At the same time the community is split in a welfare market and a welfare state. On the welfare market, citizens who are financially solvent buy the measure of social security within their means. The post-modern welfare state provides minimum benefits described as “basic security” preserving people from starving and freezing. Otherwise they are handed over to private charity. Thus charitable engagement, voluntary activity in the social area, readiness to donate and establishment of non-profit foundations are in a boom season.

HOW THE JUSTICE TERM IS DEFORMED BY SOCIAL CUTS

Justice represents the standard for the (in-) equality accepted in a society. With the neoliberal plans for reorganizing or dismantling the welfare state (in concepts like the so-called Hartz- or Rurup commissions and Gerhard Schroeder’s “Agenda 2010,” the ideas of justice in effect in society for a long time are being basically changed. Reforms of this kind had hardly any chance of gaining mass acceptance. The dominant justice term was modified in several regards. Its content shifted from need- to “performance-justice,” from distribution- to “participation-justice,” and from social- to “generational-justice.”

Instead of need-justice, performance-justice is made the criterion for welfare state action. The neoliberal hegemony in society turns previously binding ideas of equality and justice upside down. While social balance between social classes and strata was previously the goal of state policy, the victor types are entitled to everything today and less and less is given to the “unwilling” or “unable” according to the official version. For neoliberal economists, established parties and politicians, social justice is essentially a location-risk. They prefer freedom interpreted as capital owners’ possibility of investing how and where they will. The whole tax system should be adjusted to rewarding so-called “performers” and relieving them more than ever to strengthen “location Germany.” Such a tax system is hardly compatible with the welfare state principle of the German constitution.

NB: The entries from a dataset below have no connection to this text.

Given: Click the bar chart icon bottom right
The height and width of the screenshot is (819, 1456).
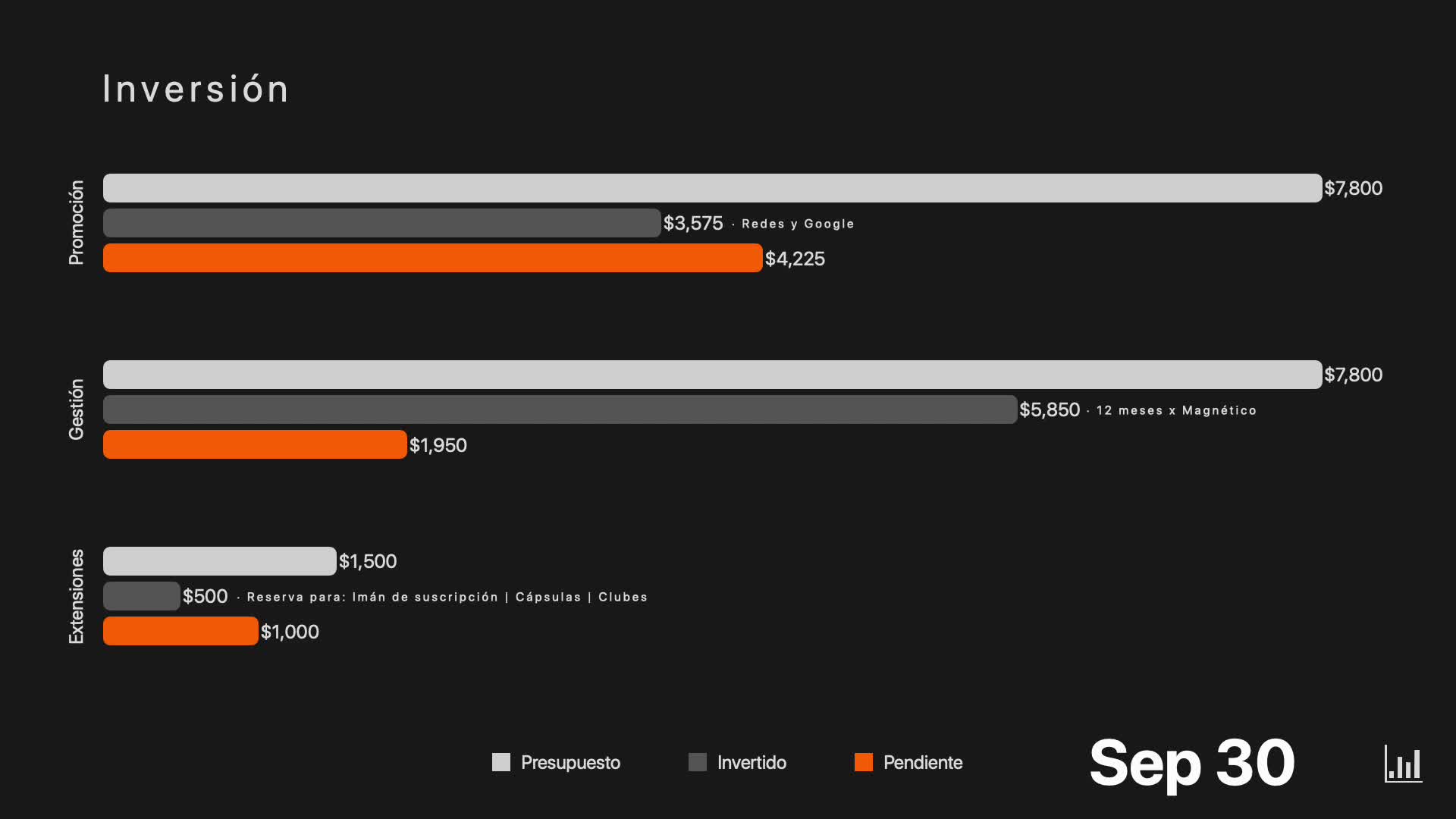Looking at the screenshot, I should [x=1403, y=763].
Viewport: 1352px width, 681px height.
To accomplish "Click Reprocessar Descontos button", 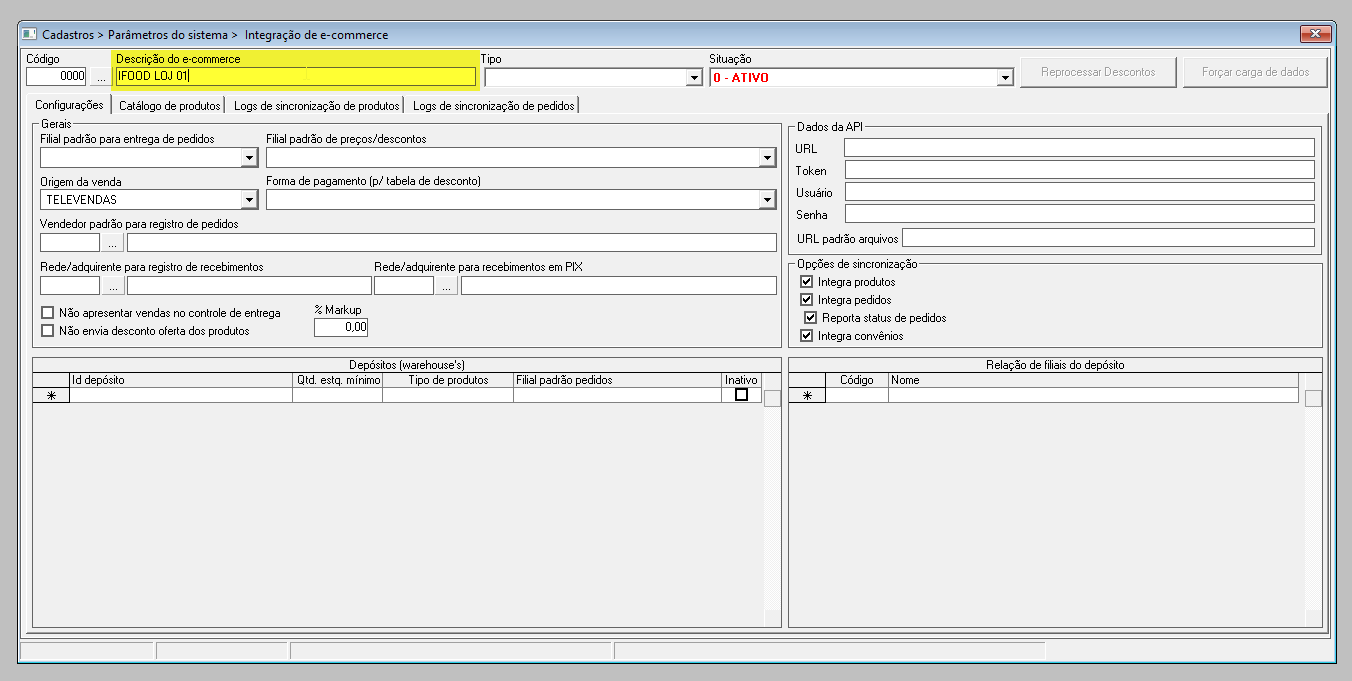I will (x=1097, y=72).
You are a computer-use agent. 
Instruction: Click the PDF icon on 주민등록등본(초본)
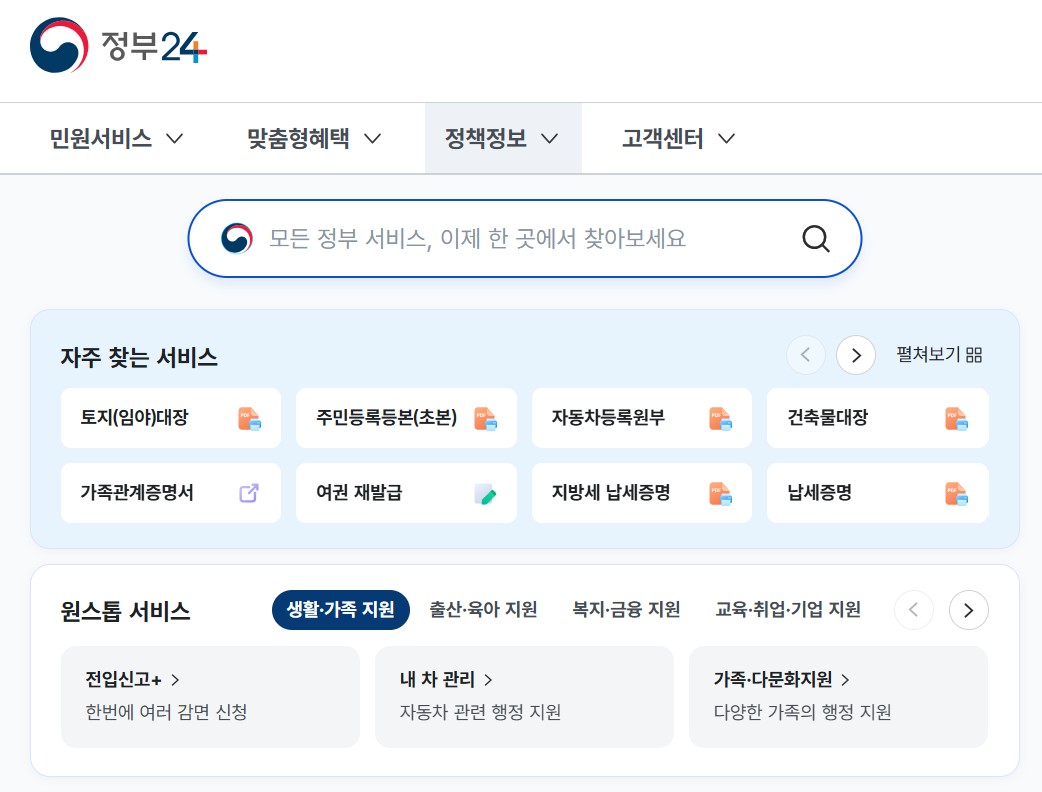(485, 418)
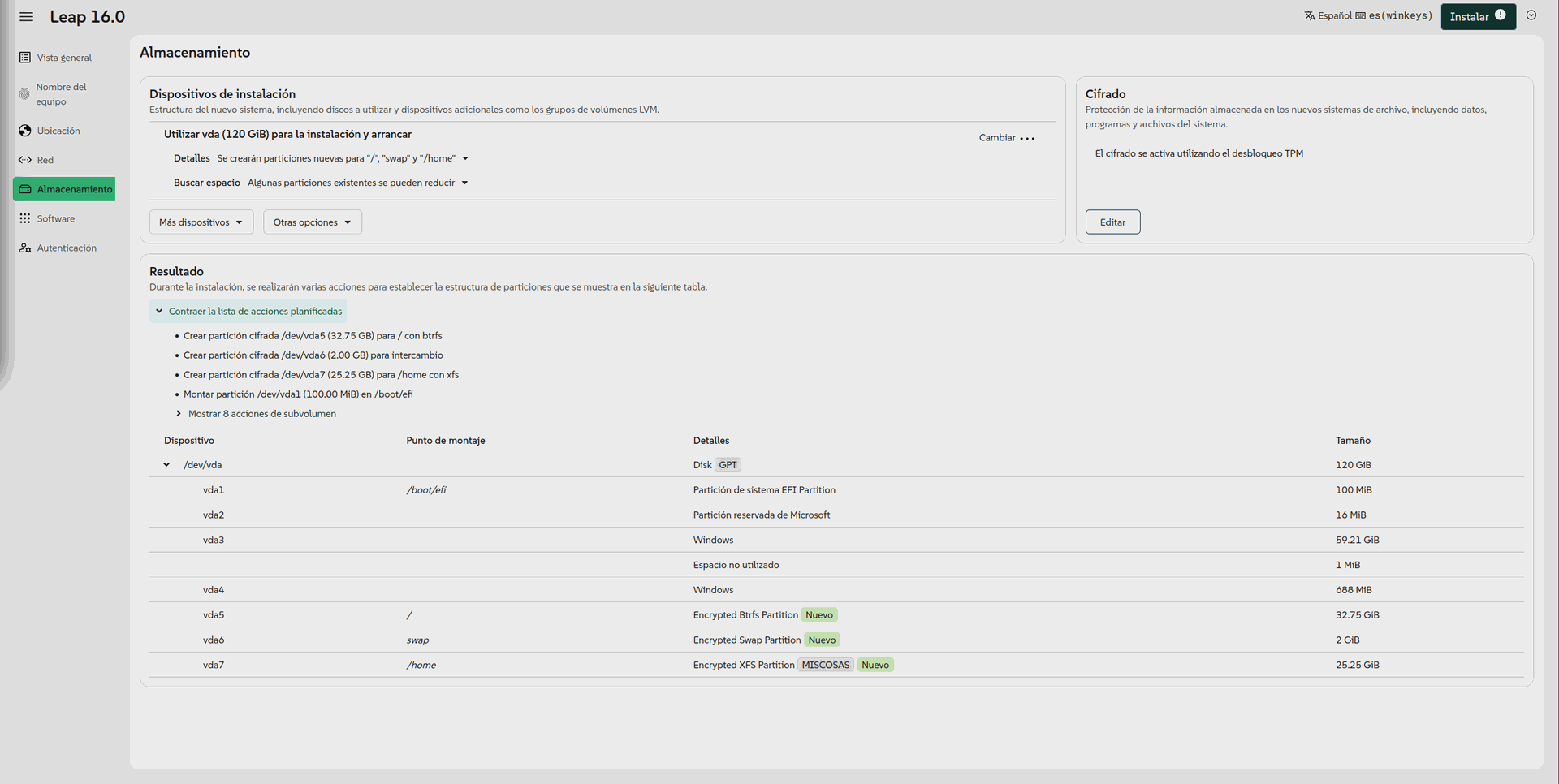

Simultaneously sharing or participatory justice replaces distribution justice as a traditional goal of welfare state policy. People should have equal access to educational institutions and the labor market. While expanding the justice term toward “participatory justice” may be sensible, the latter can hardly serve as a substitute since participatory justice is undermined by social inequality. No extensive political participation can occur without social emancipation. No participatory justice is possible without a greater measure of distribution justice. In our time when money is more important than ever in nearly all areas of life and is distributed more unequally than ever, its importance for sharing in social life should diminish. People must receive money in unemployment, sickness or old age as social- or pay compensation from the welfare state so they can live in freedom (from distress), satisfy their needs and realize their plans.

While the fronts of social-political conflict have worn off, new constellations arise that emphasize analysis. Deficient generational justice is decried. People often act as though the “classical” antagonism between capital and labor has been superseded by a new basic contradiction between young and old and class struggle by a “war of the generations.” What is involved is a dramatization of the social distribution battle that – fought on the backs of pensioners – diverts from the real problems like the unjust distribution of income and assets. Child poverty is misused to play the rising generation against the pensioner generation and demand renunciation on higher incomes or benefit cuts from the latter.

The social polarization, a consequence of a restructuring of almost all areas of life according to the model of the market, affects all age groups. Poverty goes along with growing prosperity and represents its backside, if you will. The dividing social wall does not separate young and old but runs more than ever between poor and rich – independent of generation!